ディノス・セシール 印刷プラットフォームサービス事業を展開するグーフに出資
2019年11月08日
 株式会社ディノス・セシール(東京都中野区、石川順一社長)は、コストやリードタイムの効率を高めつつ、パーソナライズされた訴求力の高い紙メディアを実現する、印刷プラットフォームサービス事業を展開中の株式会社グーフ(東京都品川区、岡本 幸憲代表取締役CEO)に対して、第三者割当増資引受により出資する。
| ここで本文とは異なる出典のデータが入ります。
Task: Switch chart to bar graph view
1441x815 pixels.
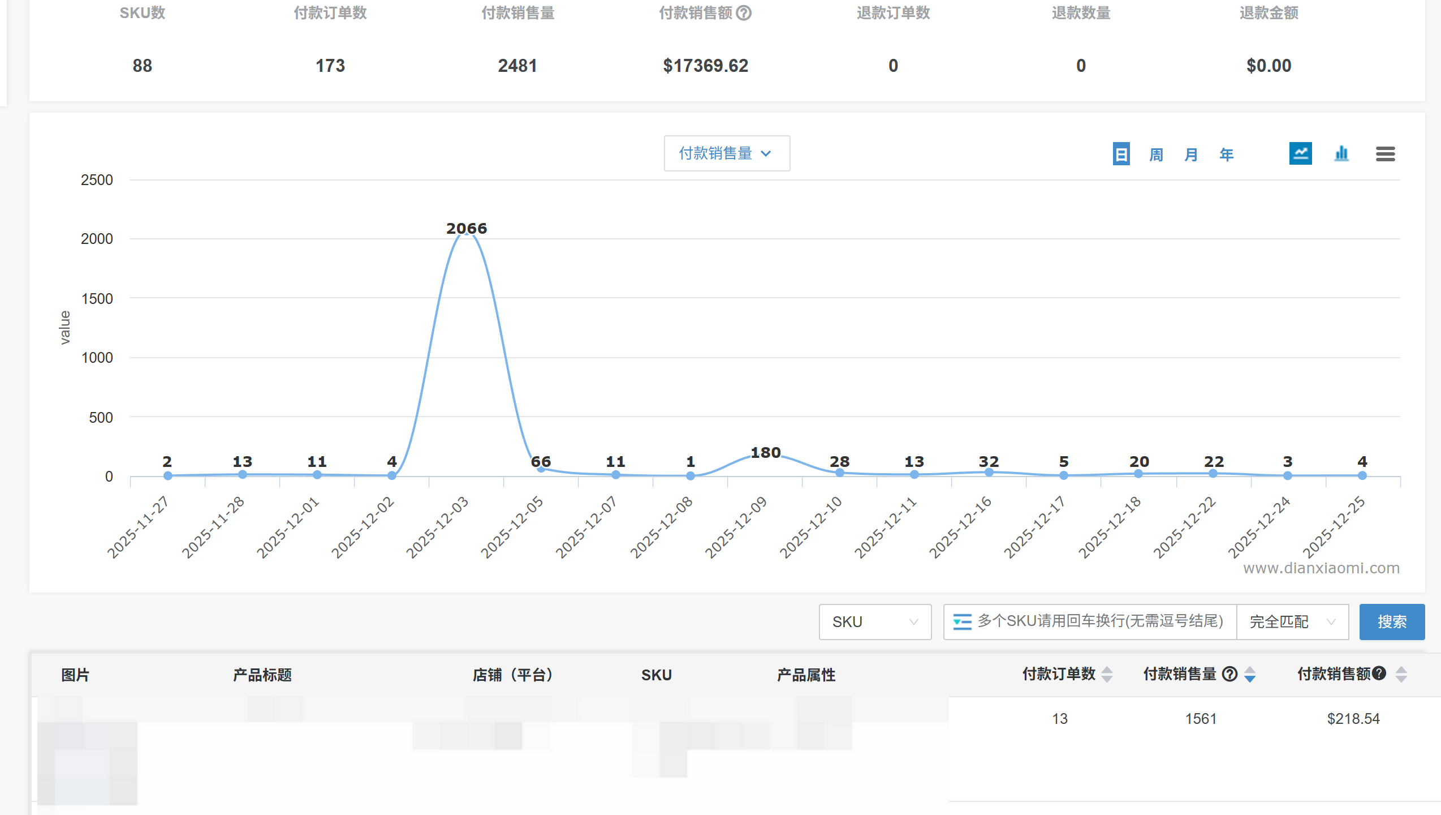Action: click(x=1341, y=153)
 このたび同社が第三者割当増資の引受先の一つとして出資を行うグーフは、長年培ったデジタル印刷のノウハウをもとに、クライアント企業のMAやEC等のデータと連携してパーソナライズされた印刷データを生成し、最短24時間での印刷を可能とするAPIサービス「Print of Things」を提供している。
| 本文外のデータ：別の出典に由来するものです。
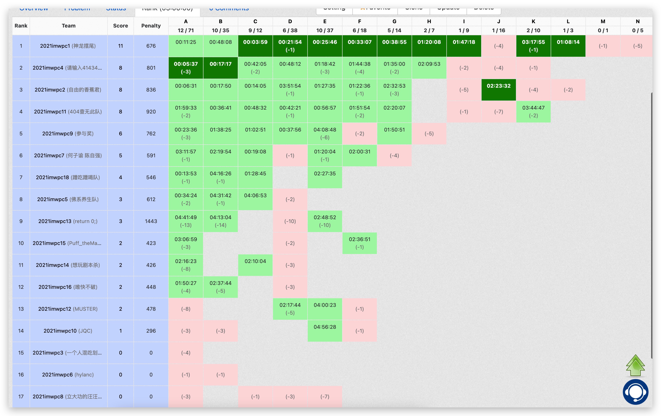Open the blue headset support chat icon

[x=635, y=392]
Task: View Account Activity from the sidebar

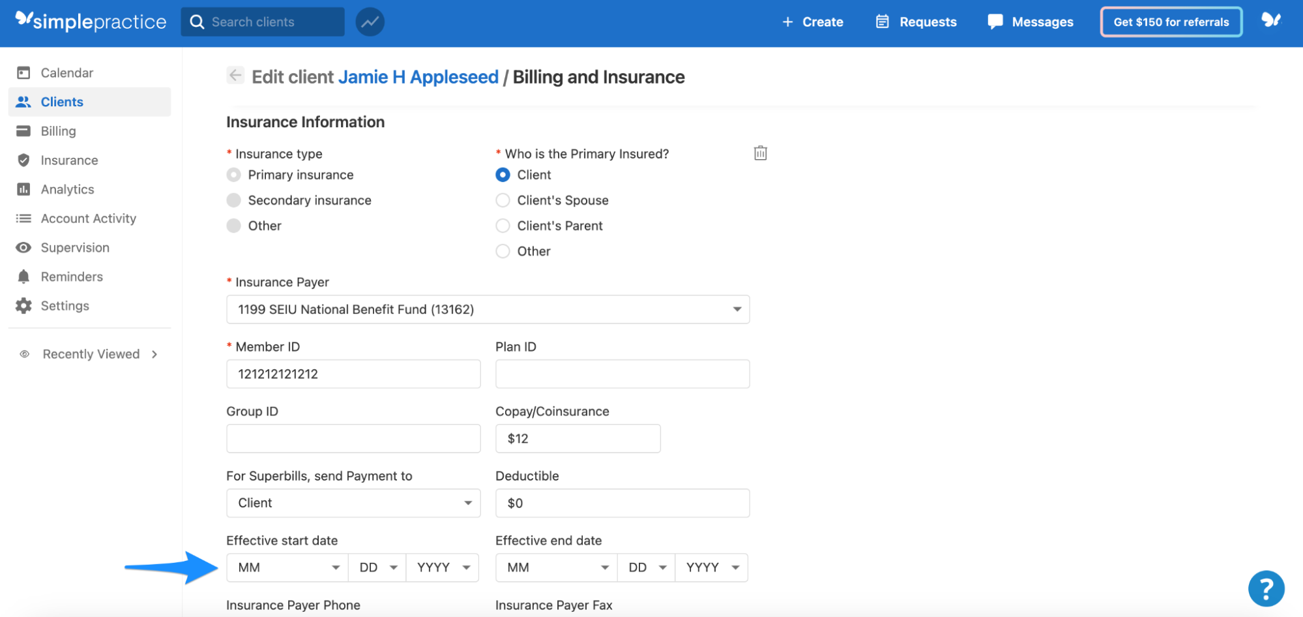Action: pos(88,218)
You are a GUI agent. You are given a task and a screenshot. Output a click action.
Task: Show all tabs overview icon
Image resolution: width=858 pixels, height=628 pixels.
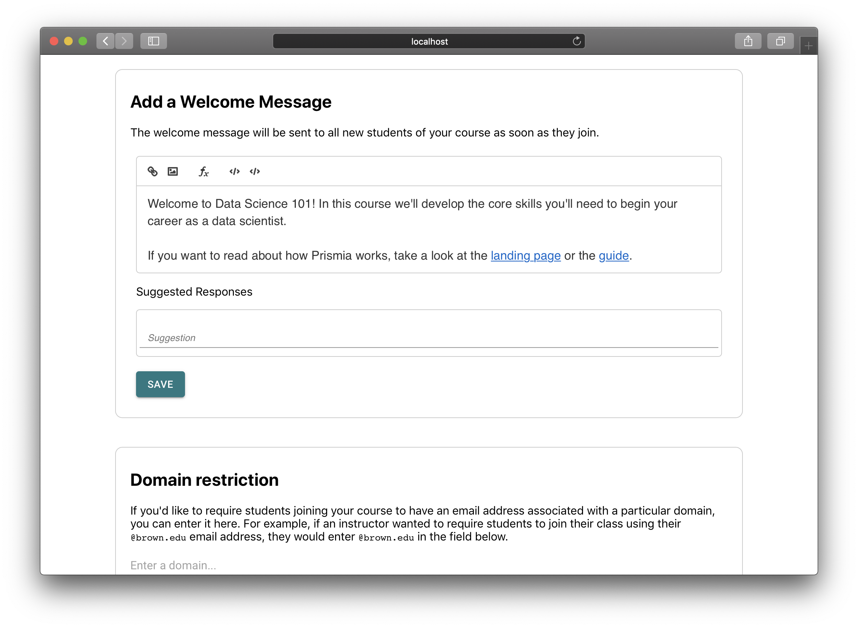780,41
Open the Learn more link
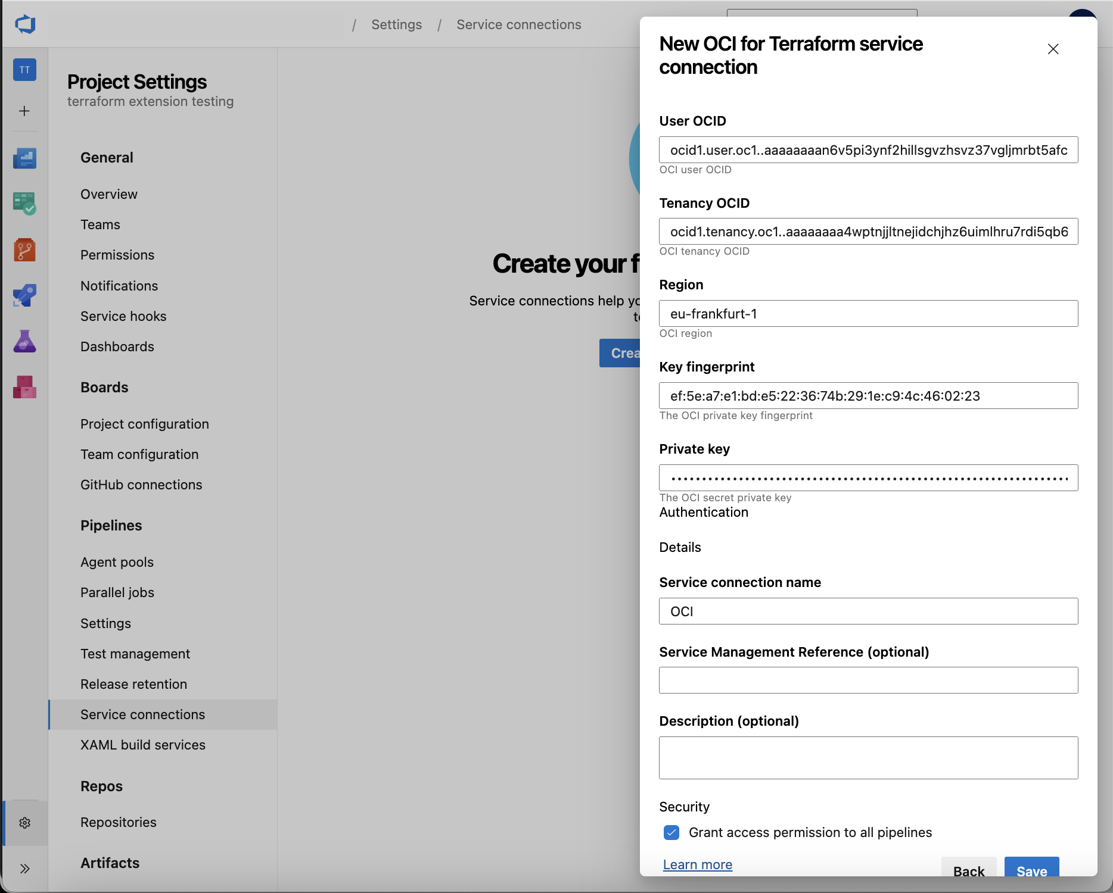 697,864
 同サービスは、既存の紙メディアの概念を打ち破り、顧客ごとの属性に応じた印刷内容を可能とし、加えて発送までの時間や発注ロットに左右される費用感といった印刷課題の解決にもつながる、紙メディアを有する企業にとって自由度の高い印刷を実現する。さらに今後、クラウドで全国の様々な印刷会社の印刷機をフラットにつなぐネットワークサービスの構築も目指しており、例えば、クライアント企業の最寄りの印刷会社や配送拠点で出力することで、紙メディアの配送コスト及び配送時間削減も望めるなど、同社テクノロジーが紙メディアにさらなる価値をもたらすことが期待されている。

 長年、カタログやハガキDM等が主力チャネルである同社通販事業では、従来からの紙メディア制作のオペレーションから脱却し、将来に向けて新たなビジネススキームを確立することは大きな課題だ。すでに同社とは、ECの買い物かごに商品を入れても購入に至らないカート離脱対策として、同顧客データをすぐにハガキDM印刷につなげ、メールと同等のスピード感で送付して購入促進を図る施策を実施し、メールのみ送付の顧客と比較した購入率が20%高いという結果を得ている。また、コストに左右されない最適な印刷数量や印刷場所を選べることでの配送距離の短縮等といった環境対策面も含め、今後も紙メディアが事業戦略の中心となることが想定されるDATA 同社にとって、アナログとデジタルの融合を加速させる新たなソリューション提供企業として、同社が今後の重要なビジネスパートナーともなり得ると判断し、その成長性も勘案した上で今回の資金調達に応じることとした。

 引き続き同社では、同社事業とも将来的に連携の可能性があり、さらに社会全体の課題解決にもつながるような"最先端"の事業領域に対し、今後も積極的な投資を検討していく。